Where the line containing "Task: Open the Plugins menu" appears in the entries below, begin there and output every line through the last, exactly, minus the pictures.

----- Data for analysis

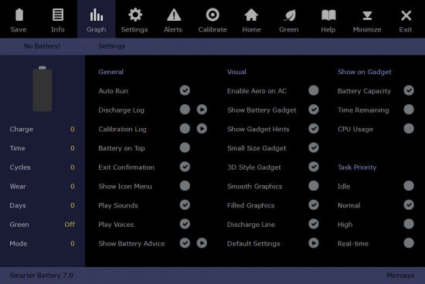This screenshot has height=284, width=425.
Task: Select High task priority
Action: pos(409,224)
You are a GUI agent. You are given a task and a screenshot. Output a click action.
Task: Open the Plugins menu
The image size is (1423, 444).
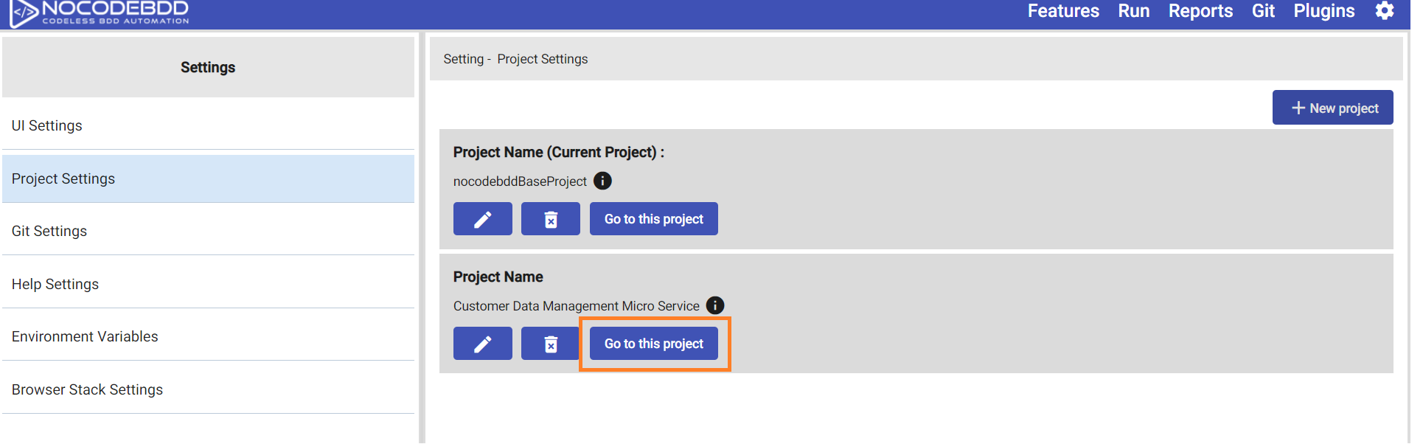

----------

→ **Written answer**
Task: Open the Plugins menu
The image size is (1423, 444).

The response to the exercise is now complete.